A reversal based on the weight of the evidence, moreover, can occur only after the State both has presented [legally-]
sufficient evidence to support conviction and has persuaded the jury to
convict.  The reversal simply
affords the defendant a second opportunity to seek a favorable judgment.  An appellate court’s decision to give the
defendant this second chance does not create “an unacceptably high risk that
the Government, with its superior resources, [will] wear down [the] defendant”
and obtain conviction solely through its persistence.

Id. at 42–43, 102 S. Ct. at 2218–19 (citations
omitted) (emphasis added).  Thus, the
United States Supreme Court expressly rejected the argument that a “distinction
between the weight [(factual sufficiency)] and [legal] sufficiency of the
evidence is unworkable,” noting that “trial and appellate judges commonly
distinguish between the weight [(factual sufficiency)] and [legal] sufficiency
of the evidence” and the Due Process Clause “sets a lower limit on
an appellate court’s definition of evidentiary sufficiency.” Id. at 44–45, 102
S. Ct. at 2219–20 (emphasis added). The Court further stated,
Our decisions also make clear that disagreements among jurors
or judges do not themselves create a reasonable doubt of guilt. As Justice
WHITE, . . . explained, “[t]hat rational men disagree is not in itself
equivalent to a failure of proof by the State, nor does it indicate infidelity
to the reasonable-doubt standard.”

Id. at 42 n.17, 102 S. Ct. at 2218 n.17 (quoting Johnson
v. Louisiana, 406 U.S. 356, 362, 92 S. Ct. 1620, 1624 (1972)).
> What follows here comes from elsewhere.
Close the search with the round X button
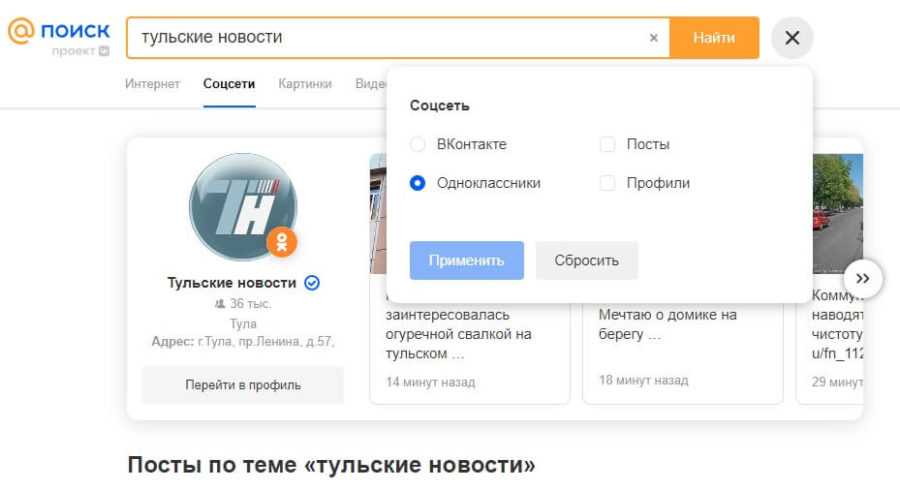The width and height of the screenshot is (900, 490). 792,38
[3]           In construing the plain language of article V, section 6,
the Texas Supreme Court has clearly stated that Texas’ courts of appeals commit reversible error in applying a
legal-sufficiency standard of review to answer questions of fact.  In Re
King’s Estate, 244 S.W.2d at 661. 
Yet, the Texas Court of Criminal Appeals has now said that the same
courts commit reversible error if they do not.  See Brooks v. State, 323 S.W.3d 893, 901 (Tex. Crim. App. 2010) (Hervey, J., joined by Keller, J., Keasler, J., and
Cochran, J.); see id. at 912–26 (Cochran, J., joined by Womack, J., concurring).  Respectfully, the court of criminal appeals’
disparate interpretation of article V, section 6 is untenable.